The music industry is well accustomed to the most unlikely of comebacks, but not even the most far-sighted pop pundit could have predicted the return to popularity of the 7in vinyl single.
In the past five years, the number of singles sold has soared six-fold and now exceeds one million for the first time since 1998.
|The vinyl records department of an HMV store|
The launch of compact discs and the download market had seemed to sound the death knell for the 45rpm format beloved of older generations, but dozens of leading acts, including Arctic Monkeys, Goldfrapp, Primal Scream, The Kaiser Chiefs and Keane, now insist that their material is released on vinyl — a development that has prompted some music critics to predict that it will be CDs rather than singles which bite the dust.
Most remarkably, it is teenagers who are driving the single's resurgence. According to figures from the British Phonographic Industry (BPI), the number of 7in singles sold rose from 178,831 in 2001 to 1,072,608 last year.
Gennaro Chastaldo, a spokesman for HMV, the high street music chain, said: "It says something about a band's status if they have a presence on vinyl. These days, if you release material in the form of a seven inch single, you have really made it.
"Kids think vinyl is really cool and having a vinyl release is like a badge of honour for a band."
The return of vinyl, introduced in Britain in 1949, is also influencing the make-up of the Top 40. The Denial Twist, a single by The White Stripes, recently made it into the Top 10 on the back of vinyl sales alone while Arctic Monkeys, currently one of Britain's biggest-selling acts, sell two thirds of their singles on vinyl.
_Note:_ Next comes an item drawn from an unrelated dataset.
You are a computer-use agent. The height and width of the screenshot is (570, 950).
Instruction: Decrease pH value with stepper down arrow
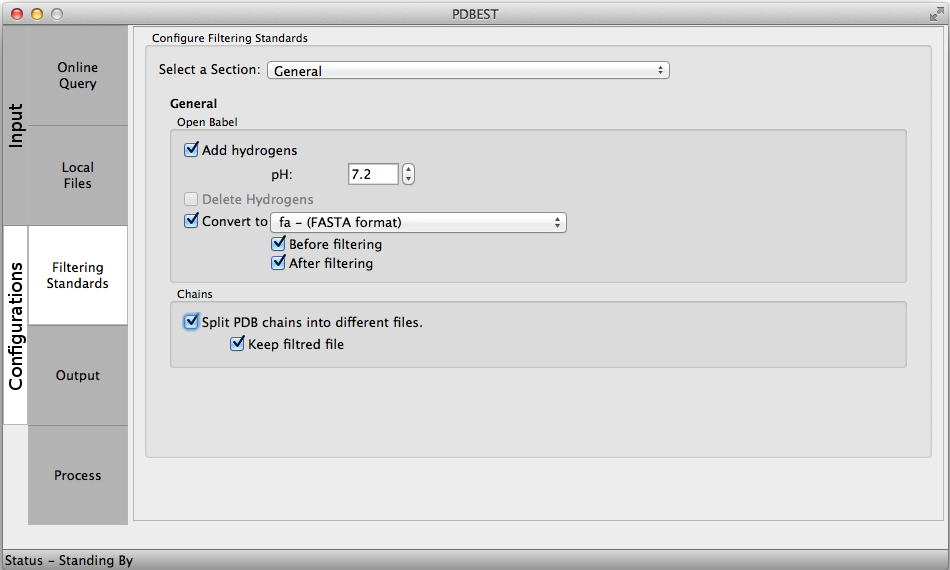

Rob Campkin, the head of music at Virgin Retail, said 80 per cent of all releases now included a presence on vinyl with between 20 and 30 singles being stocked in the format by his company every week.
"Seven inch vinyl singles are coming into their own because the nature of commercial chart music is changing," he explained.
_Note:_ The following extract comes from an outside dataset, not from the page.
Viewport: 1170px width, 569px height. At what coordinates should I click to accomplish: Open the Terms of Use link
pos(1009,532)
"Indie music has now become mainstream pop and it is dominated by acts who have embraced vinyl. Kids like the artwork you get with a seven inch vinyl cover. They can pin it on their wall."
Alex Needham, the deputy editor of NME, said that reports of the vinyl single's demise had been greatly exaggerated. "People have been saying vinyl has been on the way out for the last 25 years but it's still here and still in the shops.
"I think people like the physical presence of the seven inch single, the artwork you get with it and even the smell of the vinyl. You don't get these things with digital downloads or even CDs. Something like an MP3 has no tangible form.
"The CD single also seems very 1980s. I think people are aware that it is a piece of software for holding information. By contrast, the vinyl single is a design classic.
"I think it's very possible that the CD might become obsolete in an age of download music but the vinyl record will survive."
Sales of 7 in singles peaked in 1979 when 89 million were sold. This year, 58 million singles are expected to be bought, in all formats including downloads. The renewed love affair with the 7in single means that record shops are now prominently displaying the products again. HMV's store in Oxford Street has given pride of place to vinyl in its singles department.
Virgin will also provide more space to vinyl records when it opens a new 25,000sq ft Virgin megastore in Manchester's Arndale shopping centre. The store will have turntables and listening booths of the kind popular in the 1950s. The vinyl revolution has, however, caught some of the big music labels napping and it is the smaller, independent labels who have signed up bands that like to release their music on vinyl.
The surge in the popularity of vinyl has encouraged companies to bring out new ranges of turntables.
Big department stores such as John Lewis and Selfridges now stock turntables and dozens of other models are available through internet sites which specialise in electronic goods and home entertainment systems.